__WHAT IS REQUIRED__: Write out every one of the records below word for word, keeping each line as it stands.

__GIVEN DATA__:
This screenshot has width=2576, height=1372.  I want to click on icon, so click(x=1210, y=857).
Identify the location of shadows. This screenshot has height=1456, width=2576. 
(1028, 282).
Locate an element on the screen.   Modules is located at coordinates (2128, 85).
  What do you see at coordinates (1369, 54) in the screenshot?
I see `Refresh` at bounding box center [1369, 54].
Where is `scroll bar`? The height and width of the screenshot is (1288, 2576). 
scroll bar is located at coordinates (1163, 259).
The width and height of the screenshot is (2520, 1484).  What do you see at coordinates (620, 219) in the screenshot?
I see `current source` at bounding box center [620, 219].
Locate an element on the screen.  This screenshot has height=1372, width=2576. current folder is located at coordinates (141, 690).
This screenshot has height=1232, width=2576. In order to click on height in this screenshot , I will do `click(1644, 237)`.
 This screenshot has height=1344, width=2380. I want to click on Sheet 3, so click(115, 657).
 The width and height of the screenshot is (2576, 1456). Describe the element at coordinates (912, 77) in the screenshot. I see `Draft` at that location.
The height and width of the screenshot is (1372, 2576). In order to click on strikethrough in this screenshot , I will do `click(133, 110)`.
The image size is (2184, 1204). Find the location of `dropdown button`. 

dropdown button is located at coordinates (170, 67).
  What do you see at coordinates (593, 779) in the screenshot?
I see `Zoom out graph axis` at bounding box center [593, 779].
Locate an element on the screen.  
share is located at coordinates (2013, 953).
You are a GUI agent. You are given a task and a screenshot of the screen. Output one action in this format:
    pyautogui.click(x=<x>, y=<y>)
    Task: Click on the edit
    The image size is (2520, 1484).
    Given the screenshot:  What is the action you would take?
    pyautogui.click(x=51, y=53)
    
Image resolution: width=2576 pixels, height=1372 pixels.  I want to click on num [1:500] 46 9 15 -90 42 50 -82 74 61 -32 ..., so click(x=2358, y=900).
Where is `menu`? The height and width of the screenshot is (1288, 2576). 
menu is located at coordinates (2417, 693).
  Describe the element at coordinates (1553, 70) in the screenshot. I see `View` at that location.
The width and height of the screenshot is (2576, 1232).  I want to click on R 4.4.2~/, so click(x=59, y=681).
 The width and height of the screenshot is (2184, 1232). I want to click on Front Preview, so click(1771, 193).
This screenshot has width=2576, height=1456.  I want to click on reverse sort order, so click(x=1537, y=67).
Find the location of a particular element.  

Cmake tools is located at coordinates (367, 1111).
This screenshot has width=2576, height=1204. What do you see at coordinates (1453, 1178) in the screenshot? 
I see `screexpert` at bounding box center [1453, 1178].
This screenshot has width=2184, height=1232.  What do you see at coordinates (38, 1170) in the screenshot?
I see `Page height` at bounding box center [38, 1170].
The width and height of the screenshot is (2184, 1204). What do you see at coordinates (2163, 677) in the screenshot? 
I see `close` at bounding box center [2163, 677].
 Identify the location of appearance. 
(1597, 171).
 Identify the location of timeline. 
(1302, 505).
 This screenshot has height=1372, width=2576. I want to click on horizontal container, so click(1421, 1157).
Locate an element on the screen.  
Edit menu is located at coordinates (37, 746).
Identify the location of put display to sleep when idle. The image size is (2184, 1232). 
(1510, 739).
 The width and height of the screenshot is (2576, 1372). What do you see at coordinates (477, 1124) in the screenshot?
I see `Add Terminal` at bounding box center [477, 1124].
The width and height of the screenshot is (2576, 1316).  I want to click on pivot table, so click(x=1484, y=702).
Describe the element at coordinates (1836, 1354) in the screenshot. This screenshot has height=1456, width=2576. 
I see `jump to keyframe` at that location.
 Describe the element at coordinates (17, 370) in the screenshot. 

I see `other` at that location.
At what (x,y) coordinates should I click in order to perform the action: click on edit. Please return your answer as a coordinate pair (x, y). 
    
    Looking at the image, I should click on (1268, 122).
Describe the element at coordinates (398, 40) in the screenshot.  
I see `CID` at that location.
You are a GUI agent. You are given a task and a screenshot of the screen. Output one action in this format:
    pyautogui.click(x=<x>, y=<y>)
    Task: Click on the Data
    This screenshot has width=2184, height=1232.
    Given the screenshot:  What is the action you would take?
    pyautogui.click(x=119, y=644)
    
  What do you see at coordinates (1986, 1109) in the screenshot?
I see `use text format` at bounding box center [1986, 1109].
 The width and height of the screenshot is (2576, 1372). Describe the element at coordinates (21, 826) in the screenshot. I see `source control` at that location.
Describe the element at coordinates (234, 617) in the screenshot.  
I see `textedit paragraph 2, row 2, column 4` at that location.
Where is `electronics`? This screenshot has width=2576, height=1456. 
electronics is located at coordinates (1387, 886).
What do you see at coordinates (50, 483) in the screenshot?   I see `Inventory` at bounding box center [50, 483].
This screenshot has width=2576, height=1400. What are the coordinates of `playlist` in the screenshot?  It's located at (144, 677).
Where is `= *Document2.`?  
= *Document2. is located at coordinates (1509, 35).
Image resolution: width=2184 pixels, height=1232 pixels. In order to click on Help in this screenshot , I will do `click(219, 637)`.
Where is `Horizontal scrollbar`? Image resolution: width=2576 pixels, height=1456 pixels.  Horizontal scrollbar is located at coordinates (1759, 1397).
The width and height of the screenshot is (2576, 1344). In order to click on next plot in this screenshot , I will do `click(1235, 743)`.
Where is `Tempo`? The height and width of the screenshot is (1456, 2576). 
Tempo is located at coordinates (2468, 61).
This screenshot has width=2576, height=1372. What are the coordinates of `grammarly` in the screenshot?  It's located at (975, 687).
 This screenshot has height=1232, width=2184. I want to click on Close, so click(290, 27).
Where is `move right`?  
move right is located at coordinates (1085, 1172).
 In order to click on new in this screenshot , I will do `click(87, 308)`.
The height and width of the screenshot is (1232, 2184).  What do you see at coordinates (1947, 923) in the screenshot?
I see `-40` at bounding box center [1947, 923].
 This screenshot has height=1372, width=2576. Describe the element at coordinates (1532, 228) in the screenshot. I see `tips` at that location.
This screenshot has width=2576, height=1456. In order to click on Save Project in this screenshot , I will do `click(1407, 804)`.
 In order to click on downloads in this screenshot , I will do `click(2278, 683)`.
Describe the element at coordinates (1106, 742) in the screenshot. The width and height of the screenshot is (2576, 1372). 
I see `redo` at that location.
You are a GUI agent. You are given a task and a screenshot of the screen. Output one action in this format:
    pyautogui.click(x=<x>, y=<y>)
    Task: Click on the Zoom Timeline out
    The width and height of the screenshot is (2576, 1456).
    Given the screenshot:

__RESPONSE TO THE TASK__:
This screenshot has width=2576, height=1372.  I want to click on icon, so click(x=1210, y=857).
Identify the location of shadows. This screenshot has height=1456, width=2576. 
(1028, 282).
Locate an element on the screen.   Modules is located at coordinates (2128, 85).
  What do you see at coordinates (1369, 54) in the screenshot?
I see `Refresh` at bounding box center [1369, 54].
Where is `scroll bar`? The height and width of the screenshot is (1288, 2576). 
scroll bar is located at coordinates (1163, 259).
The width and height of the screenshot is (2520, 1484).  What do you see at coordinates (620, 219) in the screenshot?
I see `current source` at bounding box center [620, 219].
Locate an element on the screen.  This screenshot has height=1372, width=2576. current folder is located at coordinates (141, 690).
This screenshot has height=1232, width=2576. In order to click on height in this screenshot , I will do `click(1644, 237)`.
 This screenshot has height=1344, width=2380. I want to click on Sheet 3, so click(115, 657).
 The width and height of the screenshot is (2576, 1456). Describe the element at coordinates (912, 77) in the screenshot. I see `Draft` at that location.
The height and width of the screenshot is (1372, 2576). In order to click on strikethrough in this screenshot , I will do `click(133, 110)`.
The image size is (2184, 1204). Find the location of `dropdown button`. 

dropdown button is located at coordinates (170, 67).
  What do you see at coordinates (593, 779) in the screenshot?
I see `Zoom out graph axis` at bounding box center [593, 779].
Locate an element on the screen.  
share is located at coordinates (2013, 953).
You are a GUI agent. You are given a task and a screenshot of the screen. Output one action in this format:
    pyautogui.click(x=<x>, y=<y>)
    Task: Click on the edit
    The image size is (2520, 1484).
    Given the screenshot:  What is the action you would take?
    pyautogui.click(x=51, y=53)
    
Image resolution: width=2576 pixels, height=1372 pixels.  I want to click on num [1:500] 46 9 15 -90 42 50 -82 74 61 -32 ..., so click(x=2358, y=900).
Where is `menu`? The height and width of the screenshot is (1288, 2576). 
menu is located at coordinates (2417, 693).
  Describe the element at coordinates (1553, 70) in the screenshot. I see `View` at that location.
The width and height of the screenshot is (2576, 1232).  I want to click on R 4.4.2~/, so click(x=59, y=681).
 The width and height of the screenshot is (2184, 1232). I want to click on Front Preview, so click(1771, 193).
This screenshot has width=2576, height=1456.  I want to click on reverse sort order, so click(x=1537, y=67).
Find the location of a particular element.  

Cmake tools is located at coordinates (367, 1111).
This screenshot has width=2576, height=1204. What do you see at coordinates (1453, 1178) in the screenshot? 
I see `screexpert` at bounding box center [1453, 1178].
This screenshot has width=2184, height=1232.  What do you see at coordinates (38, 1170) in the screenshot?
I see `Page height` at bounding box center [38, 1170].
The width and height of the screenshot is (2184, 1204). What do you see at coordinates (2163, 677) in the screenshot? 
I see `close` at bounding box center [2163, 677].
 Identify the location of appearance. 
(1597, 171).
 Identify the location of timeline. 
(1302, 505).
 This screenshot has height=1372, width=2576. I want to click on horizontal container, so click(1421, 1157).
Locate an element on the screen.  
Edit menu is located at coordinates (37, 746).
Identify the location of put display to sleep when idle. The image size is (2184, 1232). 
(1510, 739).
 The width and height of the screenshot is (2576, 1372). What do you see at coordinates (477, 1124) in the screenshot?
I see `Add Terminal` at bounding box center [477, 1124].
The width and height of the screenshot is (2576, 1316).  I want to click on pivot table, so click(x=1484, y=702).
Describe the element at coordinates (1836, 1354) in the screenshot. This screenshot has height=1456, width=2576. 
I see `jump to keyframe` at that location.
 Describe the element at coordinates (17, 370) in the screenshot. 

I see `other` at that location.
At what (x,y) coordinates should I click in order to perform the action: click on edit. Please return your answer as a coordinate pair (x, y). 
    
    Looking at the image, I should click on (1268, 122).
Describe the element at coordinates (398, 40) in the screenshot.  
I see `CID` at that location.
You are a GUI agent. You are given a task and a screenshot of the screen. Output one action in this format:
    pyautogui.click(x=<x>, y=<y>)
    Task: Click on the Data
    This screenshot has width=2184, height=1232.
    Given the screenshot:  What is the action you would take?
    pyautogui.click(x=119, y=644)
    
  What do you see at coordinates (1986, 1109) in the screenshot?
I see `use text format` at bounding box center [1986, 1109].
 The width and height of the screenshot is (2576, 1372). Describe the element at coordinates (21, 826) in the screenshot. I see `source control` at that location.
Describe the element at coordinates (234, 617) in the screenshot.  
I see `textedit paragraph 2, row 2, column 4` at that location.
Where is `electronics`? This screenshot has width=2576, height=1456. 
electronics is located at coordinates (1387, 886).
What do you see at coordinates (50, 483) in the screenshot?   I see `Inventory` at bounding box center [50, 483].
This screenshot has width=2576, height=1400. What are the coordinates of `playlist` in the screenshot?  It's located at (144, 677).
Where is `= *Document2.`?  
= *Document2. is located at coordinates (1509, 35).
Image resolution: width=2184 pixels, height=1232 pixels. In order to click on Help in this screenshot , I will do `click(219, 637)`.
Where is `Horizontal scrollbar`? Image resolution: width=2576 pixels, height=1456 pixels.  Horizontal scrollbar is located at coordinates (1759, 1397).
The width and height of the screenshot is (2576, 1344). In order to click on next plot in this screenshot , I will do `click(1235, 743)`.
Where is `Tempo`? The height and width of the screenshot is (1456, 2576). 
Tempo is located at coordinates (2468, 61).
This screenshot has width=2576, height=1372. What are the coordinates of `grammarly` in the screenshot?  It's located at (975, 687).
 This screenshot has height=1232, width=2184. I want to click on Close, so click(290, 27).
Where is `move right`?  
move right is located at coordinates (1085, 1172).
 In order to click on new in this screenshot , I will do `click(87, 308)`.
The height and width of the screenshot is (1232, 2184).  What do you see at coordinates (1947, 923) in the screenshot?
I see `-40` at bounding box center [1947, 923].
 This screenshot has height=1372, width=2576. Describe the element at coordinates (1532, 228) in the screenshot. I see `tips` at that location.
This screenshot has width=2576, height=1456. In order to click on Save Project in this screenshot , I will do `click(1407, 804)`.
 In order to click on downloads in this screenshot , I will do `click(2278, 683)`.
Describe the element at coordinates (1106, 742) in the screenshot. The width and height of the screenshot is (2576, 1372). 
I see `redo` at that location.
You are a GUI agent. You are given a task and a screenshot of the screen. Output one action in this format:
    pyautogui.click(x=<x>, y=<y>)
    Task: Click on the Zoom Timeline out
    The width and height of the screenshot is (2576, 1456).
    Given the screenshot:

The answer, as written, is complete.